[AIM] Continue the email thread about what personal names convey, starting right after its last words.

Seems to me that traditional Jewish convey family
connections, and
geography. So until very recent times in history, to my Jewish
ancestors, I would be Steve, son of Lou (and Benay added in more
modern times), from New York. It helps to identify just which Steve
you are talking about when gossiping about Steve, and just what social
connections there might be between Steve and other people. So the name
evokes questions like, Oh, your from New York, do you know xxxx? Or
Lou is your father. Are you related to my 3rd cousin Fred, who has a
brother name Lou?
Humans are social animals and our social connections are important.
You are you because of some combination of what you do, who you know,
and who you are related to. Encoding some of that information in the
name has been a convenience developed over the past 10,000 or so
years, and we should consider carefully whether you are ready to throw
it away.
-steve
On Sat, May 4, 2013 at 6:07 AM, GtwoG PublicOhOne
<g2g-public01(a)att.net <mailto:g2g-public01@att.net>> wrote:
Aestetix & Yo's-
Names are nouns, but I puzzle over the term "proper noun," because
a name is an arbitrary character-string that only appears
noun-like because we say so. A "proper" type of noun should be
one with some degree of linguistic meaning, for example through
etymology ("bike" is a contraction of "bicycle", that has
"two
things that rotate", from which we also derive "motorcycle" that
is also colloquially a "bike"), and names should be "improper
nouns" because they don't follow that rule.
The linguistic meaning of "given names" is limited, though perhaps
sufficient for their historic purposes. Conventionally they
convey gender, which is only useful in remotely assessing whether
someone is a potential sex-partner. By geographic origin they
often convey ethnicity, though this is starting to break down
through cultural mixing (most of us are mutts, with two or more
ethnicities in our families). Sometimes they convey religion,
usually by inference from geographic origin or resemblance to
historic names identified with specific religions. At one time
they conveyed occupation, as with "Baker" and "Smith," though
thankfully we have overcome mandatory hereditary assignment of jobs.
There was a time when we could infer, for example, that "John
Smith" was almost certainly male, probably Christian ("John" as
Biblical name), and probably an ironworker ("blacksmith").
Bluntly put, this would tell you whether John Smith was someone
you could mate with, someone with whom that mating would be
approved by your own church, and where he stood in the
socio-economic hierarchy. The use of "Miss" and "Mrs." for
women
("Miss Jane Smith") further emphasized that in a patriarchial
culture, males had a prerogative of ascertaining the eligibility
of females as mating partners.
Today all we can be reasonably sure of is that John Smith is
male. He might be a Buddhist or an atheist by his own choice, and
he probably works at a desk rather than a forge, and his ethnicity
might be a combination of English, French, Kenyan, and Chinese for
all we know.
Some day perhaps we'll have to guess at John Smith's gender. That
would be progress.
-G.
On 13-05-03-Fri 11:30 PM, aestetix wrote:
You've opened a can of worms here :)
Since elucidated discussion seems to be the modus operandi lately, I
have a few thoughts on this matter that are worth contributing. Feel
free to ignore at your pleasure (free listening is just as important
as free speech).
I think that the two key elements of your essays, food and power, are
rather interchangeable depending on the contexts. It's (hopefully)

[DATASET EXTRACT]
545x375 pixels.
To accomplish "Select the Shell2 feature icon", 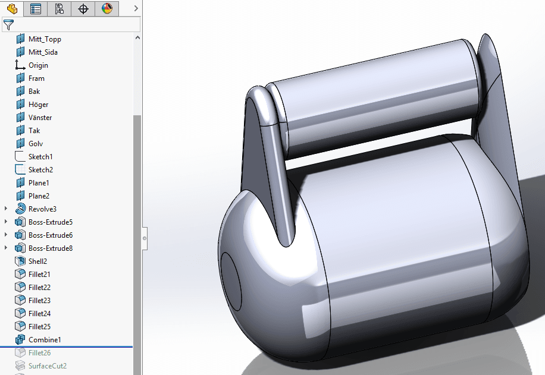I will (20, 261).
* * *
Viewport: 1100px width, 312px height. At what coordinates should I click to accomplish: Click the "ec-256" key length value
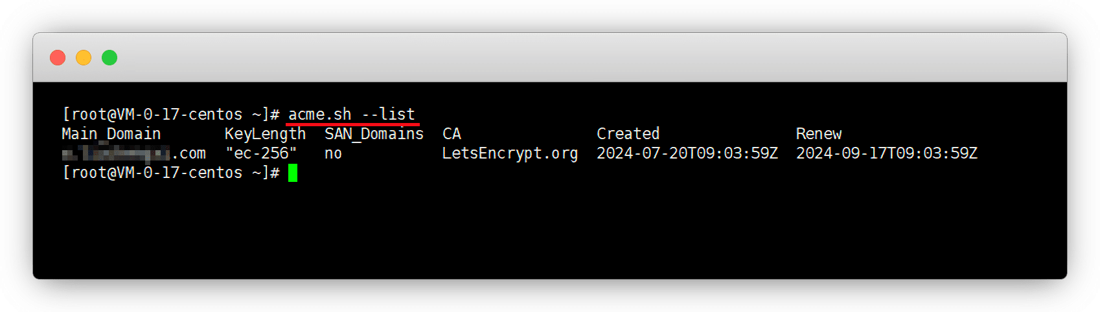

[ANSWER FOR THIS EXERCISE]
obvious why we need food. Power in a more abstract sense is
fascinating to me, though. Other words that come to mind are drive,
charisma, persuasion, but also intellect, and most important,
control.
IMHO, one of the most fundamental elements of control is language, as
shared patterns are effectively a way to communicate and attain
various levels of self-mastery. An easy way to experience this is to
try to understand a foreign language: there might be some hints of
familiarity within the chaos, and as we find them, it's a bit like
setting markers around, and using the markers to control the
direction
of your ultimate understanding. You can extend that to vocabulary and
concepts as well. One of the hallmarks of a good education is the
ability to curse someone out without using the generic "fuck shit
damn" slurs.
Language is composed of words, symbols which point to meanings, and
one of the most interesting set of words is our names. And you
all can
guess where I'm going with this one ;)
Hail Eris,
aestetix
PS: it might be worth doing another cryptoparty soon.
On 5/3/13 7:58 PM, GtwoG PublicOhOne wrote:
2) Where the power is, and where it isn't.
Now we come to the proletariat and the
lumpenproletariat.
For this, credit also goes to a good friend of
mine who I won't
name here, but who's welcome to name him/herself if s/he so
chooses: s/he got me thinking down this trail a few months ago.
The proletariat is the working class: basically
defined as people
who have full-time jobs or at least jobs that provide sufficient
income for the core necessities (shelter, clothing, food,
transportation, sanitation, communication), but who have little or
no ownership stake. This includes people who are in business for
themselves, but earning a working class income: they own their
employment, but their economic wellbeing is at the same level as
that of a wage-worker.
The lumpenproletariat is the level below that:
basically defined
as people whose employment is marginal at best, and whose access to
the basic necessities is frequently interrupted in some way. The
unemployed, homeless, couch-surfers (another form of
homelessness), people who live at the margins of the law in order
to survive, and people who earn their livings on criminal activity.
This also includes wage-workers whose wage income is not sufficient
to provide their basic necessities from month to month: they have
jobs, but their economic wellbeing is at the same level as that of
someone who's marginally employed at best.
Decades ago, the Bay Area left/radical community
made the deadly
strategic error of embracing the (essentially Maoist) analysis that
the lumpenproletariat is the revolutionary class. This error
continues to this day, in the ideology of Black Block tactics,
which are founded on the idea that expressing rage and provoking
police over-reaction will somehow spark The Revolution.
The very same tactic in more obviously violent
form pops up in the
ideology of the extreme right: such as the Hutaree, a group that
was busted by the FBI for planning to shoot a bunch of cops and
then set off bombs at their funerals, in the attempt to provoke
martial law and thereby set off a "revolution" from the extreme
right.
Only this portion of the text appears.